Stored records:
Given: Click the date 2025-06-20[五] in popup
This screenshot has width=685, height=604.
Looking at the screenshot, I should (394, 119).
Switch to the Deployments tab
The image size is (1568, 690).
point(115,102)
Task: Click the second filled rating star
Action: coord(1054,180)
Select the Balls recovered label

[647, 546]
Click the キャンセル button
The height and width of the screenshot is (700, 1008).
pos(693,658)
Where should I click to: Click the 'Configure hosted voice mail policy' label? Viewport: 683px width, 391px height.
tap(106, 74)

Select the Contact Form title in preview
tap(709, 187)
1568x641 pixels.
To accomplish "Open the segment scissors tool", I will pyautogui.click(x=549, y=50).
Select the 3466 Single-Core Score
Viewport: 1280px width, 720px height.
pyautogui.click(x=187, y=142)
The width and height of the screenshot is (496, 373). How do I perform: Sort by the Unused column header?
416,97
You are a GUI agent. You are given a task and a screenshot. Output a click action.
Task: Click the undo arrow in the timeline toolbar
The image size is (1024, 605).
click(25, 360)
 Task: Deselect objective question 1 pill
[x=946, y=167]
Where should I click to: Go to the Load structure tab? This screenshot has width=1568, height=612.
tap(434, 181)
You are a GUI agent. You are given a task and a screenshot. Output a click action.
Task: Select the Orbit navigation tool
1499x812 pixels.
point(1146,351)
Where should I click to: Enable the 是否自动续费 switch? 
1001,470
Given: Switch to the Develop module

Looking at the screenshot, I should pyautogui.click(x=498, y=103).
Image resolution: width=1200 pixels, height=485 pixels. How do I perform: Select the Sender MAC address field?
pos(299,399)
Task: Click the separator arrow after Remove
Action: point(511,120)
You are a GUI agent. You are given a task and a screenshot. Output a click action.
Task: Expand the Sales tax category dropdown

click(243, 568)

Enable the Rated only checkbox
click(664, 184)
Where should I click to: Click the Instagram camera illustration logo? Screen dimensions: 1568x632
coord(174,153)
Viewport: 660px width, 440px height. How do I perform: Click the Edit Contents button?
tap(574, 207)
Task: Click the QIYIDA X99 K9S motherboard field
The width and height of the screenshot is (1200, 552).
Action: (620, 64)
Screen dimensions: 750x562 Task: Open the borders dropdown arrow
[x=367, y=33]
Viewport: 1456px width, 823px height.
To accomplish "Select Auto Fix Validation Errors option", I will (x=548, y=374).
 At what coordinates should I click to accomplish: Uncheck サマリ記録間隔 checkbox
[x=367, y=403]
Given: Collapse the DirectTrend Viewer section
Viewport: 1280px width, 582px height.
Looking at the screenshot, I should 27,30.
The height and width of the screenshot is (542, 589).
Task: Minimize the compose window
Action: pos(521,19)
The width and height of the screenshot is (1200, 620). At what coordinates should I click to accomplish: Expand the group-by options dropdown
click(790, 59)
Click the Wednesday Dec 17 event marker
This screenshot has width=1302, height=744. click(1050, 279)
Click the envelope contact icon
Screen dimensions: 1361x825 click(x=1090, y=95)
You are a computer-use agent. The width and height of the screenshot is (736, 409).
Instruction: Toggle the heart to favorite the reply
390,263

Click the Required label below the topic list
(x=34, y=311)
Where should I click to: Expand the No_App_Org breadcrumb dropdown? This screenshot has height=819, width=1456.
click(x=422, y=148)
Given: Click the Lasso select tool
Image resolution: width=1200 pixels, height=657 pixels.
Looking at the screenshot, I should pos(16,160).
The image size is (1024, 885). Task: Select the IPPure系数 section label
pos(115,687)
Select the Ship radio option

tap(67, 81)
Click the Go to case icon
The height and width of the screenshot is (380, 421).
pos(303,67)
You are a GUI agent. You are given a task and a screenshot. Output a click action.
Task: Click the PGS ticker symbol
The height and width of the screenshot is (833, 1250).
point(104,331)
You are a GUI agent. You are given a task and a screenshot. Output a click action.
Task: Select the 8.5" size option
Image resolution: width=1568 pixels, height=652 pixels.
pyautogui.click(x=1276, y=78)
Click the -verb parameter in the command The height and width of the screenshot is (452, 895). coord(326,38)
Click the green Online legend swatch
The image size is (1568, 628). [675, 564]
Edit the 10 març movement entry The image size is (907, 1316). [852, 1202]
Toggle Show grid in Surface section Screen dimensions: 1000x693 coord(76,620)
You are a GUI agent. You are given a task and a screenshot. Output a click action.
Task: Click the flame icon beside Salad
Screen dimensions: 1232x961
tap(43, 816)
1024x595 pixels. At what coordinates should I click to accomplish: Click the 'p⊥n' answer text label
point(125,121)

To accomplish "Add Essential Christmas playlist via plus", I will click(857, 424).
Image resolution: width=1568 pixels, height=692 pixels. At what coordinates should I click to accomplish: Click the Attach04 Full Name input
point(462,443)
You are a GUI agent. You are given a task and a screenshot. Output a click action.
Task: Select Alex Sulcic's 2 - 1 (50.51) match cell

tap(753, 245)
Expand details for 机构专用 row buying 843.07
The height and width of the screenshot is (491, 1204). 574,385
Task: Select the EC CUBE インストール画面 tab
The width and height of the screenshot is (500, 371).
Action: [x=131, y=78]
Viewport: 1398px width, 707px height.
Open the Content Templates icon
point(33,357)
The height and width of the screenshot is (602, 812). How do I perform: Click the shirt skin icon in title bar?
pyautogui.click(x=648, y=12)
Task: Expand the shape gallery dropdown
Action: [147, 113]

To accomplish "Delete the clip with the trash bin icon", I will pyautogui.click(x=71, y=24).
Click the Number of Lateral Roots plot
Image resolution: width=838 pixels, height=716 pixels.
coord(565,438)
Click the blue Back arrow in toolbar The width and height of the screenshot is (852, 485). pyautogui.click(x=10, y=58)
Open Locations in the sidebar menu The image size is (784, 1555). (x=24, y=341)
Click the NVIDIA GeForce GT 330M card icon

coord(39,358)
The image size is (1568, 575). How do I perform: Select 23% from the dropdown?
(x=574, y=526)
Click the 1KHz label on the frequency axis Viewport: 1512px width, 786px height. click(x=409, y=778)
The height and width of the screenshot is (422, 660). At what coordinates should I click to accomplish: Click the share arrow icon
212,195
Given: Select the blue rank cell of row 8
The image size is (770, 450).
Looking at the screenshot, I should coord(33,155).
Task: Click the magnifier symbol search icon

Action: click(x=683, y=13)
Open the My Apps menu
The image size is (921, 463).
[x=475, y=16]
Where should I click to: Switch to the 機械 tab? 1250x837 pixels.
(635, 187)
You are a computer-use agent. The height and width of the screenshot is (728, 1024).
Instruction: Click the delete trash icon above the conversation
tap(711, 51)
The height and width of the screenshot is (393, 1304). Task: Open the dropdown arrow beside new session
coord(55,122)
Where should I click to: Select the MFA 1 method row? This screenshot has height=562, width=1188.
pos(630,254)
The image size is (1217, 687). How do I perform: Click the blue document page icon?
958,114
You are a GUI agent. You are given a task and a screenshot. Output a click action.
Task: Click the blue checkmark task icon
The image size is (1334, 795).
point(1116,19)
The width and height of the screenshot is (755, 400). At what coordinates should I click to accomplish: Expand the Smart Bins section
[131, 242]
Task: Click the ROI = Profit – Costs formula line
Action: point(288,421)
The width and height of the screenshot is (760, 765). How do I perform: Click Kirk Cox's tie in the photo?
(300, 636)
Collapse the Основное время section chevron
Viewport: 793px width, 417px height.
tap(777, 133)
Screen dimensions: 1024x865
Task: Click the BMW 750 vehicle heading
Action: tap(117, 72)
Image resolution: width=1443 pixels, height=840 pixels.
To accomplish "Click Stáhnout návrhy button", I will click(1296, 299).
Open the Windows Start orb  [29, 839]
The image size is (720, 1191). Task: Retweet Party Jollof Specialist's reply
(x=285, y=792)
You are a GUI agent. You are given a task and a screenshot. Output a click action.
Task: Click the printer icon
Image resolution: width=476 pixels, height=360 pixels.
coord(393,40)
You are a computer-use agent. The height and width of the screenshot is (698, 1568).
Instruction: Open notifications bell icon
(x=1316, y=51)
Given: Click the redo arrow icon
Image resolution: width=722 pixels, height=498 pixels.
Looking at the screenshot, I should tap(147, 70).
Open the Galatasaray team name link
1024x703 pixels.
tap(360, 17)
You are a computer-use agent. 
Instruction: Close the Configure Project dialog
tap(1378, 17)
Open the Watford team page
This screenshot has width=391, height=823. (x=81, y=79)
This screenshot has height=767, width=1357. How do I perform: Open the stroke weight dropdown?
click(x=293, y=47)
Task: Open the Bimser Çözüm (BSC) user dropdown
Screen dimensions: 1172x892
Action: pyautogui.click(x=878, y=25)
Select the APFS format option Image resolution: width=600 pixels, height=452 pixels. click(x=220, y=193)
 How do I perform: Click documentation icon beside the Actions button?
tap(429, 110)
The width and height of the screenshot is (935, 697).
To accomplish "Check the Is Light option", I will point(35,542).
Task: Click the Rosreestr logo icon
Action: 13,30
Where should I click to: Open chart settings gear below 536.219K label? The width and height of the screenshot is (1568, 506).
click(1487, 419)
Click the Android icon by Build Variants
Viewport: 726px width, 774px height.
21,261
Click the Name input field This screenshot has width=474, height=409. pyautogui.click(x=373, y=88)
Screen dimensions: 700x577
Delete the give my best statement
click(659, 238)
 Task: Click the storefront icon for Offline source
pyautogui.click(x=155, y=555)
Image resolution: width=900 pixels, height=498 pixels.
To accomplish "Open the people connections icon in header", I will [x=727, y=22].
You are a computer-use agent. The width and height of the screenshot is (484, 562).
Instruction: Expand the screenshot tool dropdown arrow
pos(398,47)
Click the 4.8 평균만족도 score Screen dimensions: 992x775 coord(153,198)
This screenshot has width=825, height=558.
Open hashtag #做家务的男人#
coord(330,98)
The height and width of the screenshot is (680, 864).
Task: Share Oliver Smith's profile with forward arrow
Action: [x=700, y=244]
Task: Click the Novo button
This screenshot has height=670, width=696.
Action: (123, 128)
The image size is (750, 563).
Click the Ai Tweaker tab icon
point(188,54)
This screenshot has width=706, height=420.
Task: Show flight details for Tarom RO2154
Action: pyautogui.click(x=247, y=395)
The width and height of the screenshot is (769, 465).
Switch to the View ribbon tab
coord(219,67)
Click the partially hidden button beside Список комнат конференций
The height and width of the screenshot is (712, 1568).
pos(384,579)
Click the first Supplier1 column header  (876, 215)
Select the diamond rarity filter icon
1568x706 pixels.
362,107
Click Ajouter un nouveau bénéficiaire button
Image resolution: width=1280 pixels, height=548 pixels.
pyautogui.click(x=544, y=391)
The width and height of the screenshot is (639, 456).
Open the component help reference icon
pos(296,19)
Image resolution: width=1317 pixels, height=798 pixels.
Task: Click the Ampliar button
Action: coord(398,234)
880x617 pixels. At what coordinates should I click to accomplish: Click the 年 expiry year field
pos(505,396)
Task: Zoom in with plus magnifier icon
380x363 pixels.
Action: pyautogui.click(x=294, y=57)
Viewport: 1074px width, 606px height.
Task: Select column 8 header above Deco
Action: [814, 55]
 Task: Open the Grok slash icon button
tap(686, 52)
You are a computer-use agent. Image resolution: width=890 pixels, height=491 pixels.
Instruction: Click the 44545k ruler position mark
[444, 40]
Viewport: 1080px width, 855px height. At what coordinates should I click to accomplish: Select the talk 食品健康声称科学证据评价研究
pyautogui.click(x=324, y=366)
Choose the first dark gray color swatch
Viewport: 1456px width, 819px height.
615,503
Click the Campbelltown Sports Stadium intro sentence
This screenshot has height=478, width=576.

WHAT TO PRODUCE: The required answer is the run of lines above, starting at the line with "The height and width of the screenshot is (833, 1250)." and ending at the line with "Click the -verb", reproduced exactly with both ends.

ANSWER FOR THE TASK:
The height and width of the screenshot is (833, 1250).
point(104,331)
You are a GUI agent. You are given a task and a screenshot. Output a click action.
Task: Select the 8.5" size option
Image resolution: width=1568 pixels, height=652 pixels.
pyautogui.click(x=1276, y=78)
Click the -verb parameter in the command The height and width of the screenshot is (452, 895). coord(326,38)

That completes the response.